In recognition of Black History Month, this is the first in a series of posts showcasing the Freedom Vote campaign of 1963, especially the Freedom Days of 1964. This series will chronicle the campaign in Hattiesburg, Mississippi. Dorian Randall and Sara Rowe Sims wrote the accompanying text.

 

Aaron Henry for Governor rally attendees participate in "unofficial ballot," October 29, 1963. COFO's Freedom Vote campaign event held in upper room of Masonic Temple, 522 Mobile Street, Hattiesburg (Miss.) This event was part of COFO's Freedom Vote campaign in the fall of 1963.

“Aaron Henry for Governor” rally attendees participate in “unofficial ballot,” October 29, 1963 at the Masonic Temple in Hattiesburg (Miss.). Call number: PI/1994.0005, Moncrief (Winfred) Photograph Collection. (MDAH)

The Freedom Day concept was an extension of the Student Nonviolent Coordinating Committee’s (SNCC) 1962 voter registration campaign in McComb. The campaign suffered setbacks as white violence stymied potential black voters. Whites and black leaders criticized direct action protests, prompting organizers to shift focus to voting rights. Movement leaders also realized they needed national publicity to garner support for the cause and acquire federal intervention.
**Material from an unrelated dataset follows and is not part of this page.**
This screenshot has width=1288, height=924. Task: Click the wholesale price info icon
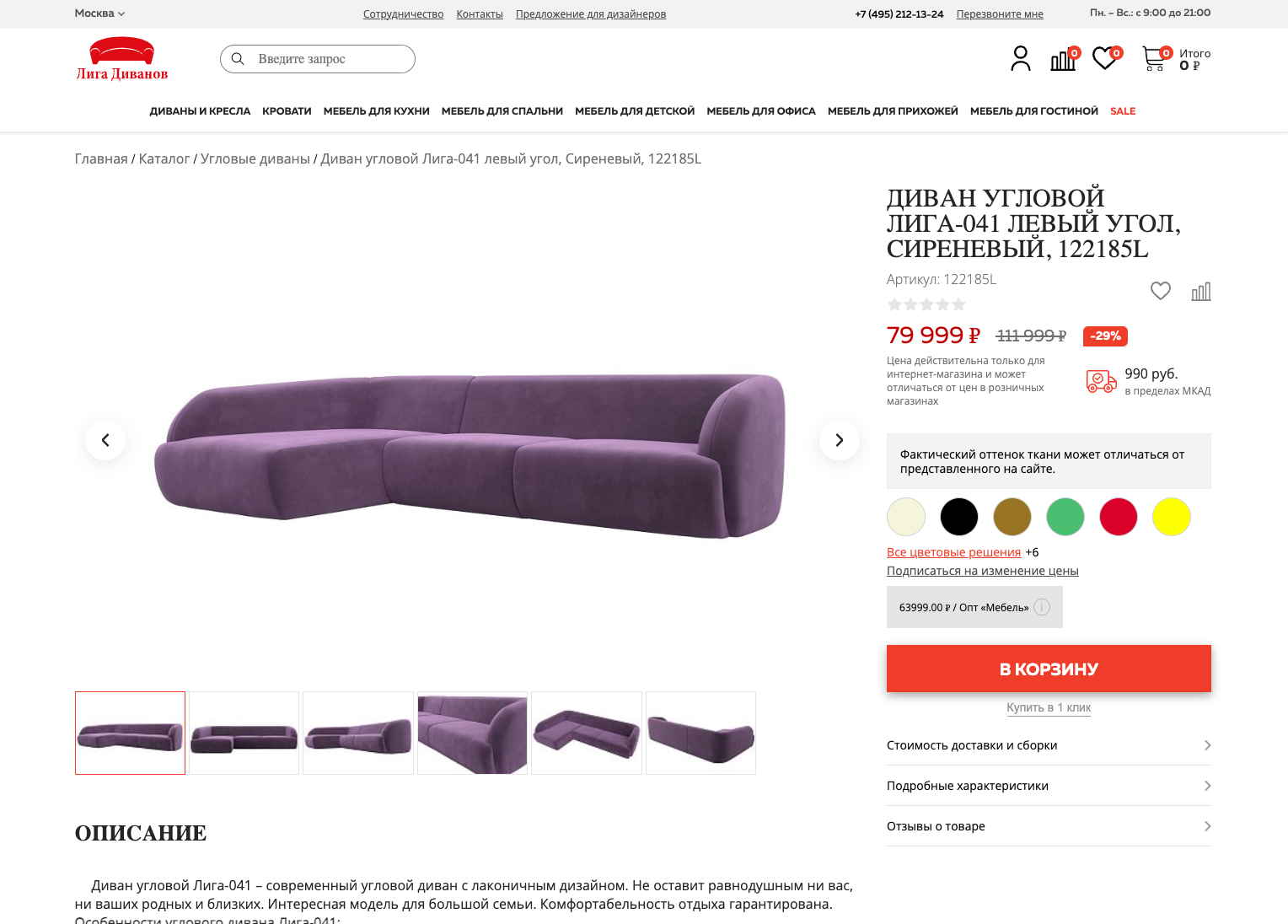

In 1963, the Council of Federated Organizations (COFO) strategized ways to defeat the barriers in registering black Mississippians. They proposed a mock election to demonstrate black citizens’ desire and willingness to vote. COFO wanted to help new voters build their own political institutions and accountability and to bring the movement to new areas, such as Natchez and the Gulf Coast. With that kind of expansion, organizers needed more volunteers. Allard Lowenstein, a Yale graduate and fellow organizer, suggested COFO recruit young white students to help. COFO agreed, and approximately one hundred Yale and Stanford students descended on the state to aid in the cause. The Freedom Ballot Campaign began with a convention in October calling for racial justice, school desegregation, equal voting rights, increased minimum wage, and economic programs for farmers and factory workers. Delegates chose Aaron Henry, the longtime NAACP activist and Clarksdale native, as the gubernatorial candidate for the mock election. White activist and chaplain Edwin King was his running mate.